An English professor at Iowa State University was forced to correct her syllabus after informing her students that they could not submit work that opposes Black Lives Matter, gay marriage, abortion and other social issues, according to a report.
Professor Chloe Clark had told her students that they could not “choose any topic that takes at its base that one side doesn’t deserve the same basic human rights as you do (ie: no arguments against gay marriage, abortion, Black Lives Matter, etc). I take this seriously,” The College Fix reported.
She prefaced her English 250 class syllabus with “GIANT WARNING.”

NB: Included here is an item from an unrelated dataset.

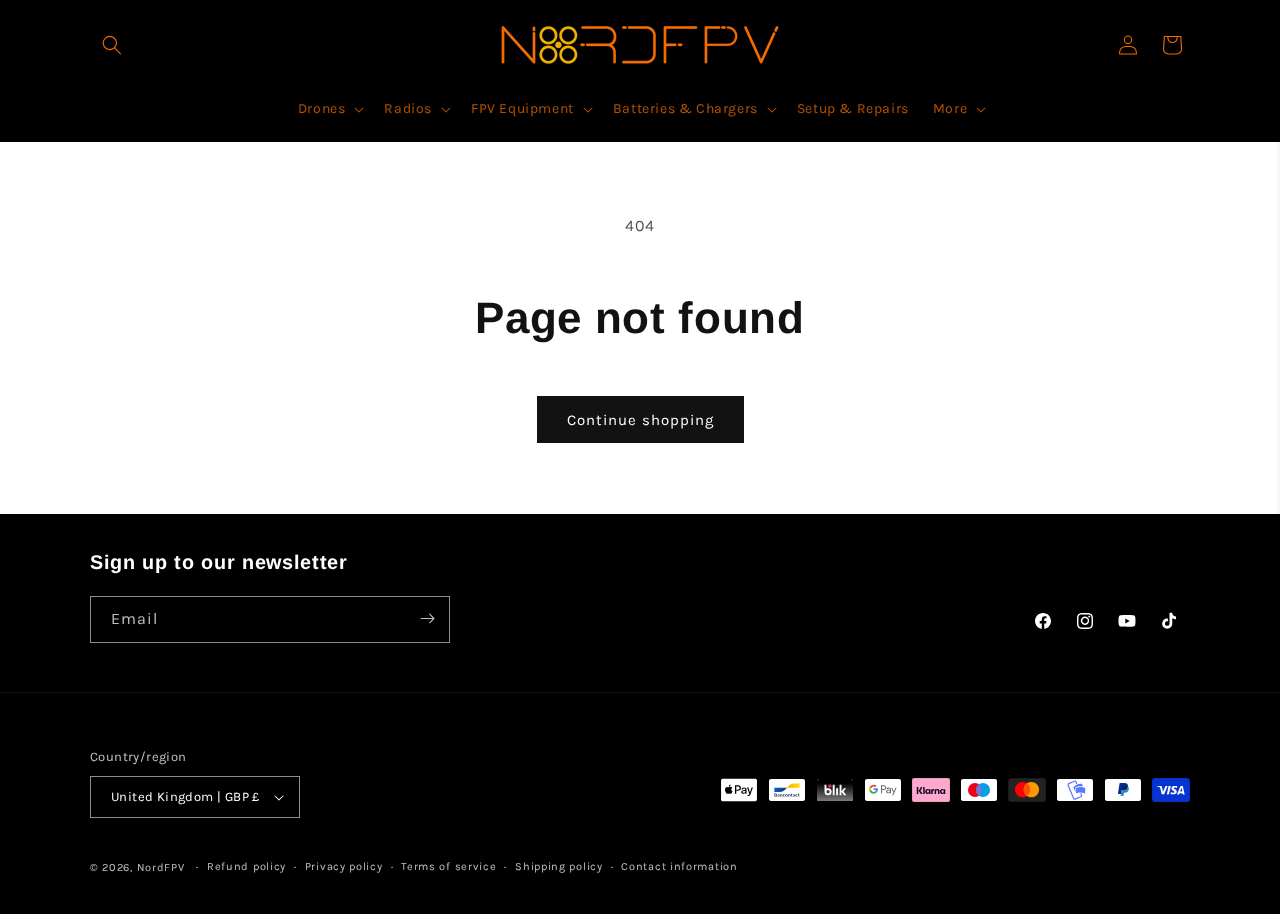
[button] (112, 45)
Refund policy (246, 866)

“Any instance of othering that you participate in intentionally (racism, sexism, ableism, homophobia, sorophobia, transphobia, classism, mocking of mental health issues, body shaming, etc) in class are grounds for dismissal from the classroom,” said the syllabus, a copy of which was obtained by Young America’s Foundation, a conservative youth organization.
The university said in a statement that the syllabus “was inconsistent with the university’s standards and its commitment to the First Amendment rights of students.”
It added: “After reviewing this issue with the faculty member, the syllabus has been corrected to ensure it is consistent with university policy. Moreover, the faculty member is being provided additional information regarding the First Amendment policies of the university.”
The school also said it “does not take disciplinary action against students based on the content or viewpoints expressed in their speech.”
A spokesman for the Young America’s Foundation said his group was pleased the university sided with free speech.
“It is hopeful news to see a university take the side of the First Amendment and the free expression rights of its students—still, it is shameful that a faculty member ran so far afoul of basic educational practice and the Constitution that such a retraining of this kind is necessary,” Spencer Brown told The College Fix.
“Based on what we at YAF see and hear from our student activists, many administrators and professors could use a refresher on the First Amendment as the fall semester begins,” he added.
Clark, who has taught at the university since August 2019, did not respond to emails from the news outlet seeking comment.